Does Having Small Pixels (High Pixel Density Camera Sensors) Equals Lousy High ISO Noise Performance? – A 6-part series of forum posts by Daniel Browning attempts to debunk the myth.

Daniel says:

Again, it is possible for small pixel sensors to have worse performance per pixel, but the same performance when actually displayed or used for the same purpose as a large pixel sensor. This fact may be unbelievable or at least counter-intuitive to many people who work with digital images, but I believe that is only because of the following five types of mistakes that are frequently made in image analysis:

* Unequal spatial frequencies
* Unequal sensor sizes.
* Unequal processing.
* Unequal expectations.
* Unequal technology.

On spatial frequency:

The first category, spatial frequency, is the most important and fundamental element of image analysis as it pertains to pixel size. This aspect of an image indicates the level(s) of detail under analysis: whether fine details (high frequencies) or or more coarse information (low spatial frequency). This is often ignored completely, other times poorly understood, but it always has a tremendous impact on the result of any comparison or performance analysis.

The great majority of image analysis is fundamentally based on the performance of a single pixel, so having worse performance per pixel and the same performance in the actual image, where it matters, would seem a contradiction. It isn't.

Performance scales with spatial frequency. In other words, the many important performance characteristics of a digital image are all a function of spatial frequency, including noise, dynamic range, color depth, diffraction, aberrations, and motion blur. Therefore, for any given sensor, analysis of higher spatial frequencies will never show better performance than analysis of lower spatial frequencies.

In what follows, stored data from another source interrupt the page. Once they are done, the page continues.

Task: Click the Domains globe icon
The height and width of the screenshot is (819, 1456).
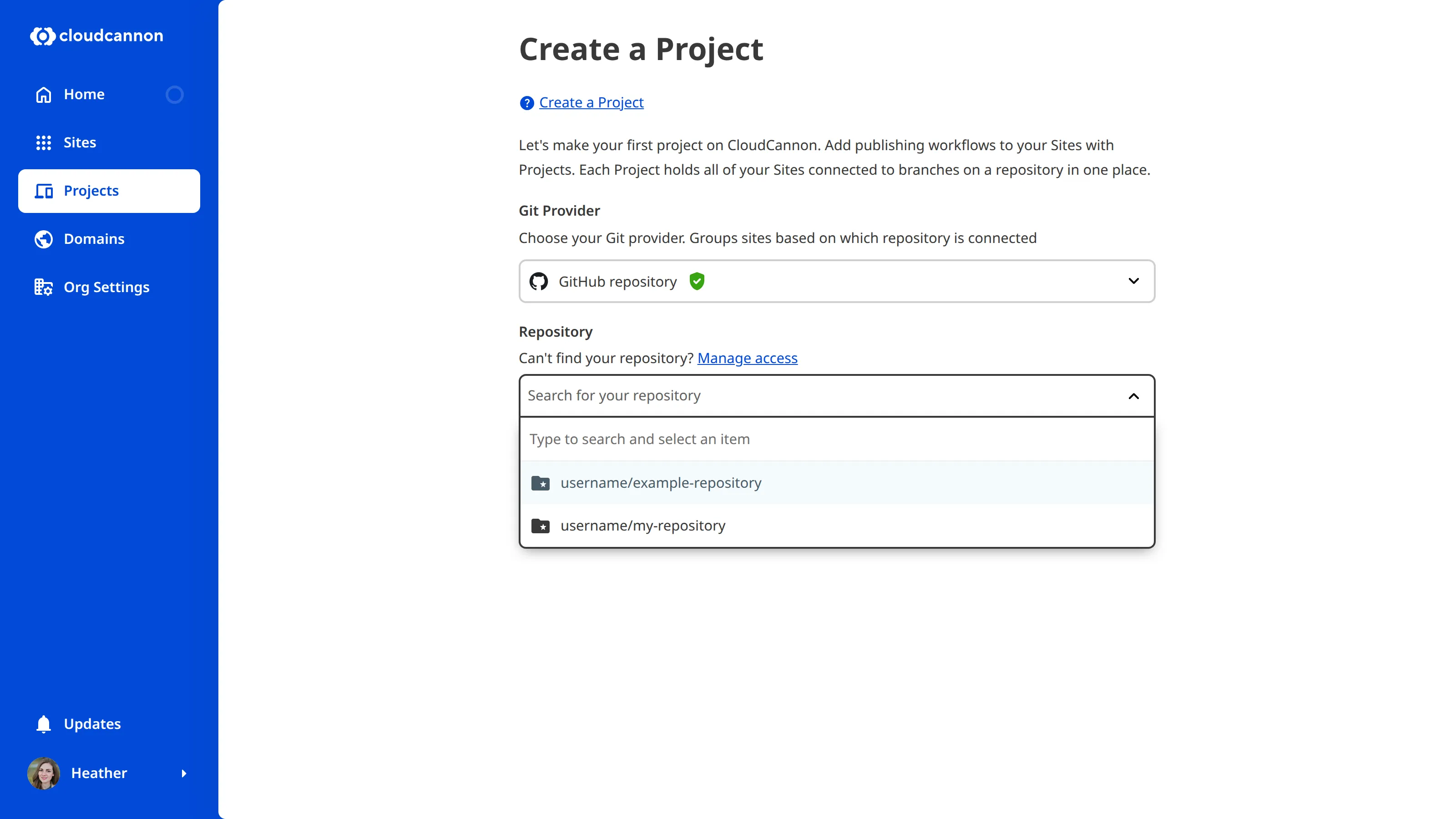Action: pos(44,239)
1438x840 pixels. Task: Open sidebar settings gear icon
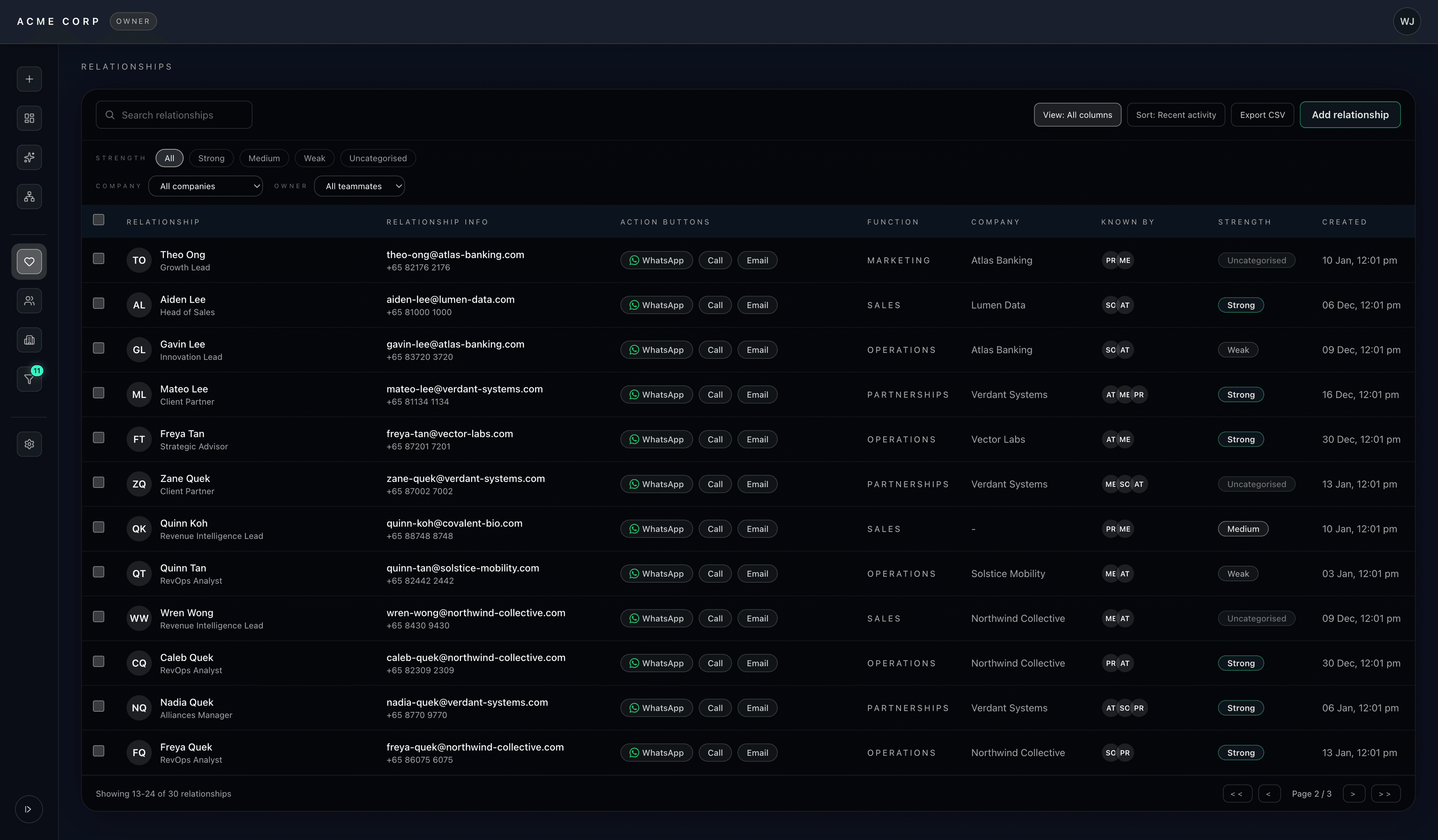point(29,444)
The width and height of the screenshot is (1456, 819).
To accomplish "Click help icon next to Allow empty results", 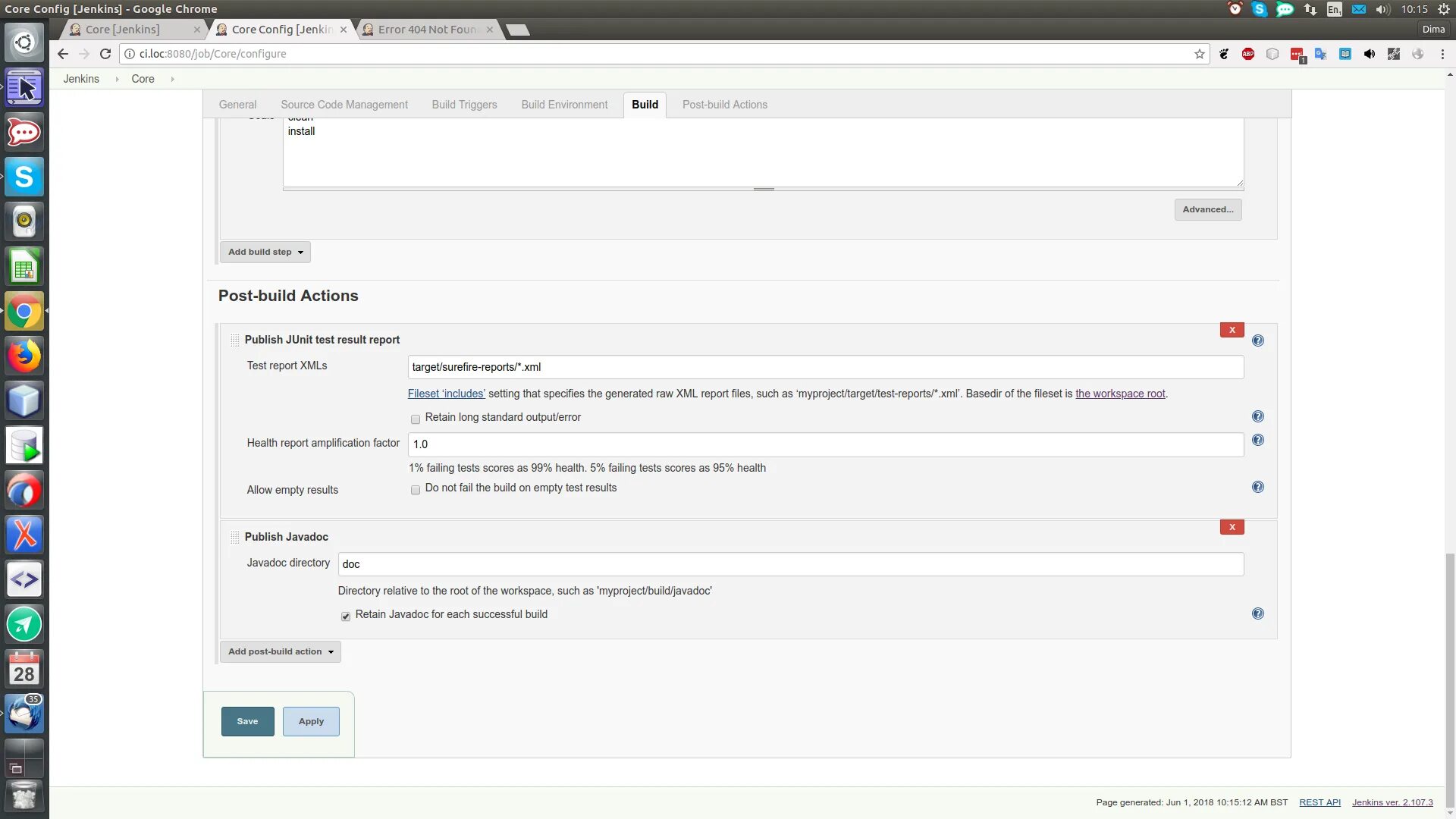I will (x=1257, y=488).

Every image sensor has a sampling rate, or Nyquist. This is the spatial frequency at which the image sensor samples information. But every resulting digital image also contains information at all other lower spatial frequencies. For example, Pixel A may have a native sampling rate of 30 lp/mm. But the resulting digital image also contains information corresponding to 20 lp/mm and 10 lp/mm, which are larger, coarser details. Pixel B may be much smaller, and may natively sample at 60 lp/mm, but the resulting image still contains all the information of Pixel A, it only has additional information.

100% crop is the most common way to compare image sensors, but it is very misleading when the sensors have different pixel sizes. The reason is that 100% means the maximum spatial frequency. But different pixel sizes sample different spatial frequencies. So 100% crop means higher spatial frequencies for small pixel sensors than it does for big pixel sensors. This results in comparisons of completely different portions of the image. A 100% crop of a small pixel image would show a single leaf, whereas a 100% crop in a large pixel image would show the entire shrub. It's a nonsensical comparison. Failing to account for that important and fundamental difference is one of the most common flaws in such comparisons.